Restaurantes investem em tecnologia para oferecer ótimas pedidas de boa relação entre custo e benefício

Por Isabelle Lindote - Atualizado em 2 jul 2020, 10h26 - Publicado em 11 Maio 2018, 10h03

Charbon Rouge. A casa usa diferentes equipamentos de preservação, como o Coravin, que injeta gás na garrafa para conservar a bebida. As taças variam de R$ 15,00 (Alfredo Roca Cabernet Sauvignon) a R$ 190,00 (Allegrini Amarone della Valpolicella DOC). O sommelier responsável pela adega com mais de 700 rótulos é o jovem Kelvin Cruz.

Chez Claude. A proposta é só oferecer vinhos em taça (de R$ 22,00 a RS 78,00), acondicionados em Enomatics, máquinas dosadoras que conservam a bebida após aberta. Dos vinte rótulos, destaque para o francês Chateau des Granges d’Or Medoc Cru (R$ 47,00). A carta tem a assinatura do sommelier Alex Oliveira.

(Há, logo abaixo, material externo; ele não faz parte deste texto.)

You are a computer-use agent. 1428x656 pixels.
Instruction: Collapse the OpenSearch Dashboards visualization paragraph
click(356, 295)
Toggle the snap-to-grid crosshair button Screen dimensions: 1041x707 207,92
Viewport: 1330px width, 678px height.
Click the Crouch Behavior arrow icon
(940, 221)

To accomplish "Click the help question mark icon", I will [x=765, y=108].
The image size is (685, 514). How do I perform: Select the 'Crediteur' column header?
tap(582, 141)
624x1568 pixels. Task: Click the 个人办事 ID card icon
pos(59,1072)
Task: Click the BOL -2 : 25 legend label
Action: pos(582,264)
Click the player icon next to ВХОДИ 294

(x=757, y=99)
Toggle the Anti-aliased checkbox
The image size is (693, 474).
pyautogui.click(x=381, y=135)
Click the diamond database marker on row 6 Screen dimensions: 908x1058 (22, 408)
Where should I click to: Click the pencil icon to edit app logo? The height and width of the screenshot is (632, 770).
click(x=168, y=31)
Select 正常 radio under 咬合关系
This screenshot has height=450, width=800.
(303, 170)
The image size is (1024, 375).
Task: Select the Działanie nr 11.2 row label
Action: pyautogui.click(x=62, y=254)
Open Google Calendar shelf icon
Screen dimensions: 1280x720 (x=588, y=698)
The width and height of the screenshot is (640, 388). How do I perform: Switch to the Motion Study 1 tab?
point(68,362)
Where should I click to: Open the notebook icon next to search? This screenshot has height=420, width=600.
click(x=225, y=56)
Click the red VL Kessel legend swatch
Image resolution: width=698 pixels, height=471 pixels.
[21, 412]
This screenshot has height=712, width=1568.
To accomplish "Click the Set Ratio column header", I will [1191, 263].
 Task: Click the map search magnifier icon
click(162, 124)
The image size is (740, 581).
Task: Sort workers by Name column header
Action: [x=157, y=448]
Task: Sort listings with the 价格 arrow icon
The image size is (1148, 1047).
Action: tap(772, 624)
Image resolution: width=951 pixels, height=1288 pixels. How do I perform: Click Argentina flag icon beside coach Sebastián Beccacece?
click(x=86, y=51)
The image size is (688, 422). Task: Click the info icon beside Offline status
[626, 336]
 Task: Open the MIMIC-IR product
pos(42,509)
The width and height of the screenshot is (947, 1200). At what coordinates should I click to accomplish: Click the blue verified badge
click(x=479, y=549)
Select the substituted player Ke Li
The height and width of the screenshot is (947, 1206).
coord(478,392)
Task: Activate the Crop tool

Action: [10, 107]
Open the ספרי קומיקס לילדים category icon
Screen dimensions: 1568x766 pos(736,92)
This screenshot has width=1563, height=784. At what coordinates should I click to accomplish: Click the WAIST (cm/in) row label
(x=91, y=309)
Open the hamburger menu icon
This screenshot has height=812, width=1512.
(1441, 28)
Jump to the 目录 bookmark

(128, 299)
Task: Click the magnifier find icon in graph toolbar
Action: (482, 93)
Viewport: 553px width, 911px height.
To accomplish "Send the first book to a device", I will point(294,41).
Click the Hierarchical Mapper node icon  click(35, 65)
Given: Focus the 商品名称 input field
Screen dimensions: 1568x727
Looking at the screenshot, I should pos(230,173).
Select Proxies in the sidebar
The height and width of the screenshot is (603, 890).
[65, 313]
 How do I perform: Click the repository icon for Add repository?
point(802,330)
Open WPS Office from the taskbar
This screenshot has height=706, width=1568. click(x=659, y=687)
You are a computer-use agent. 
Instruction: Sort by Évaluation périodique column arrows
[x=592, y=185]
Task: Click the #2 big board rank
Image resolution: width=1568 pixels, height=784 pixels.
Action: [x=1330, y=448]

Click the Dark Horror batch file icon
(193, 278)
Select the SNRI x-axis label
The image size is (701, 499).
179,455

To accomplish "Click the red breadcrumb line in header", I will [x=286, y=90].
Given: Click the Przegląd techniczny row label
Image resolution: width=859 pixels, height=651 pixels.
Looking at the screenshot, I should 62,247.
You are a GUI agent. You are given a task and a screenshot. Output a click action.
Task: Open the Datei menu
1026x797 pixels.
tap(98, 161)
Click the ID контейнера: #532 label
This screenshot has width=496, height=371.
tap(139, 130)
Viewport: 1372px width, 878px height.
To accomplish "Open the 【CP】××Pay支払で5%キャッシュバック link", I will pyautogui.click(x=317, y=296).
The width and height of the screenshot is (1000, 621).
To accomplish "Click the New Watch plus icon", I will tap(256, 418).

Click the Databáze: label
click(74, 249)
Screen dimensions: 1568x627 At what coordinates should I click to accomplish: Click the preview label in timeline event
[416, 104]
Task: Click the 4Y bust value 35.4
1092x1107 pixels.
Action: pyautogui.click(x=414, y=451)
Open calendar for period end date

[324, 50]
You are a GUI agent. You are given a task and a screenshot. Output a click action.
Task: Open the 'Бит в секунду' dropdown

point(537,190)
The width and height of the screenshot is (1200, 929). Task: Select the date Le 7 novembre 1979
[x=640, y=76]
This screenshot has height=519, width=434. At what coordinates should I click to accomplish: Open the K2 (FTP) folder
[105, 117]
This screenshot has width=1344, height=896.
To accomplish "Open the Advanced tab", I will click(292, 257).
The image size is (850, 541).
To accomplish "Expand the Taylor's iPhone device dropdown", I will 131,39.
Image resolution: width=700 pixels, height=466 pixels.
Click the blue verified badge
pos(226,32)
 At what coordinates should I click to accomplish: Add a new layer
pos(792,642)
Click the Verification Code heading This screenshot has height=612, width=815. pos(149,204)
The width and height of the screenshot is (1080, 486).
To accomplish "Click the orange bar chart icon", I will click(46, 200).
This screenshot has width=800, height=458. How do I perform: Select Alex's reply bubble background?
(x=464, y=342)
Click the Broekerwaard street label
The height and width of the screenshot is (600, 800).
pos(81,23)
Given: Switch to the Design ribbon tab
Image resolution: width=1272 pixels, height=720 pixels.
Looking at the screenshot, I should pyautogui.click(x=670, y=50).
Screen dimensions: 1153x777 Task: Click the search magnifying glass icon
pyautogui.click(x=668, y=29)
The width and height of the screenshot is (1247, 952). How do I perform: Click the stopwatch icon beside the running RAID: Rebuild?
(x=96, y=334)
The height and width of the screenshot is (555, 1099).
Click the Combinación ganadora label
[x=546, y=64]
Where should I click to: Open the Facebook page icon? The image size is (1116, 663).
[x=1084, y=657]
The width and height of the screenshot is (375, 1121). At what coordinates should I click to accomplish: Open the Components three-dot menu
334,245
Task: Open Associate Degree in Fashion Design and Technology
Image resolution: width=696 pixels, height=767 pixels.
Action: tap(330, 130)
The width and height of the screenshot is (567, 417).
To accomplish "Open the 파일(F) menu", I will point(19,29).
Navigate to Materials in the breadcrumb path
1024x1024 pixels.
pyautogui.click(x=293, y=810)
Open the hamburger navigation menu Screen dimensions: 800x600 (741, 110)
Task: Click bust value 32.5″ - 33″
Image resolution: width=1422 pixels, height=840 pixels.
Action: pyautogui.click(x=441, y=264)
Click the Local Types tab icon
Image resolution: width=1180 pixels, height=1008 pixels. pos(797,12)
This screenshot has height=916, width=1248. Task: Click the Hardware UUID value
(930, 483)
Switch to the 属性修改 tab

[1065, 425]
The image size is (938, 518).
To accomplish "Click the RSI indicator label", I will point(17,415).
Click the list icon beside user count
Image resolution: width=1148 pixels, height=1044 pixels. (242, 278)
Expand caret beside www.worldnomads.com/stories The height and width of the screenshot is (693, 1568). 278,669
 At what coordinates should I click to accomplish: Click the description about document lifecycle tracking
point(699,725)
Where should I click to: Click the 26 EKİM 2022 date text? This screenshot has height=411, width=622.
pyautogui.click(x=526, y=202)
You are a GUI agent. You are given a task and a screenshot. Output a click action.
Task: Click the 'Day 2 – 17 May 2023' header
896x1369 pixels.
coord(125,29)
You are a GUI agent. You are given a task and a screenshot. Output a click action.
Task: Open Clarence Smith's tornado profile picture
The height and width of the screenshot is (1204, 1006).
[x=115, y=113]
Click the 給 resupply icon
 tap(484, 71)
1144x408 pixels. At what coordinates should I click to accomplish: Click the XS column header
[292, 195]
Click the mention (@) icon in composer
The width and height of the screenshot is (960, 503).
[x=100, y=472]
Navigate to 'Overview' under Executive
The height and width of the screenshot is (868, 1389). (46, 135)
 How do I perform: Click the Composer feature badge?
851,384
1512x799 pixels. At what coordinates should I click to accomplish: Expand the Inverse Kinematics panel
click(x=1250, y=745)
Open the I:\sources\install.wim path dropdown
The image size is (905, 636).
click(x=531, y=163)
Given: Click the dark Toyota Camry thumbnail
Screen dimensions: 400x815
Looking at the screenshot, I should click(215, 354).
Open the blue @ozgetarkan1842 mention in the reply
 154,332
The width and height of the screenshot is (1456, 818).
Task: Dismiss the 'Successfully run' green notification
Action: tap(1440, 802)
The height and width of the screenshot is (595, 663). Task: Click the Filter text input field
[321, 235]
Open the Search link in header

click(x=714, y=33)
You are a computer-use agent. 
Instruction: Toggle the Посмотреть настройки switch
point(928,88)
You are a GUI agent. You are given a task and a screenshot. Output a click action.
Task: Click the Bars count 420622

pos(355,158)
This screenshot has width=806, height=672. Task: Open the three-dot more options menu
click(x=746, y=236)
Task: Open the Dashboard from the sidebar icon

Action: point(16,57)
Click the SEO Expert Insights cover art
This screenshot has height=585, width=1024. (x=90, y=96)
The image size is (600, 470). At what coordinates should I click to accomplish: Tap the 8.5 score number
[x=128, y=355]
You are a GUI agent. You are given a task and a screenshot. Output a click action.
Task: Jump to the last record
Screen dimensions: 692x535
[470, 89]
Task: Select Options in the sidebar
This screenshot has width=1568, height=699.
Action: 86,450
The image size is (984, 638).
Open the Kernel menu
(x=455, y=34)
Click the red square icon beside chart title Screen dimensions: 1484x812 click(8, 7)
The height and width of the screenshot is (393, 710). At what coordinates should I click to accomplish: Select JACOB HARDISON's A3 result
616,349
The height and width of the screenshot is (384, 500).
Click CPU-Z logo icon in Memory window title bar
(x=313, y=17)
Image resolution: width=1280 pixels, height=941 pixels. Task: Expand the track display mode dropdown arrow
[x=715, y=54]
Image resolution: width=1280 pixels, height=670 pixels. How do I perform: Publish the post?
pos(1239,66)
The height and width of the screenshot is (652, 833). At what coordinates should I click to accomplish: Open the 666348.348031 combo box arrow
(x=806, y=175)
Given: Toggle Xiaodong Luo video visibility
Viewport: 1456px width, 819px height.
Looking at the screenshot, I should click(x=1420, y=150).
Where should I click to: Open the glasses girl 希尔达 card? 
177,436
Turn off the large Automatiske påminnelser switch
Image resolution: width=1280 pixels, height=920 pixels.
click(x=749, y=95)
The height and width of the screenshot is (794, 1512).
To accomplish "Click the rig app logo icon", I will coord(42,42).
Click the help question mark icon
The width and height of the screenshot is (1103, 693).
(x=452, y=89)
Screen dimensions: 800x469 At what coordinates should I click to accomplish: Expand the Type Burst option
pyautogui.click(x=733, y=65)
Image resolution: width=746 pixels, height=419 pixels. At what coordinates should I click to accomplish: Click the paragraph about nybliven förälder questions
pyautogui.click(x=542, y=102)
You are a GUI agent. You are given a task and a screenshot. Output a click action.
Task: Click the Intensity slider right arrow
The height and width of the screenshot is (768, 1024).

Churrascaria Palace. Há três meses, a casa sexagenária instalou duas Enomatics no salão principal. Das máquinas saem oito opções de rótulo em taça, com preços que variam de R$ 26,00 (Los Cardos Chardonnay) a R$ 45,00 (Achaval Ferrer Malbec), sob a escolha do sommelier Danilo Machado.

Duo. Pioneiro no uso da Enomatic, o restaurante do sommelier Dionísio Chaves tem uma desde a abertura, há sete anos, por onde passam até dezesseis rótulos por mês. É o caso do tinto português Herdade do Sobroso Rio dos Patos (R$ 22,00), produzido no Alentejo.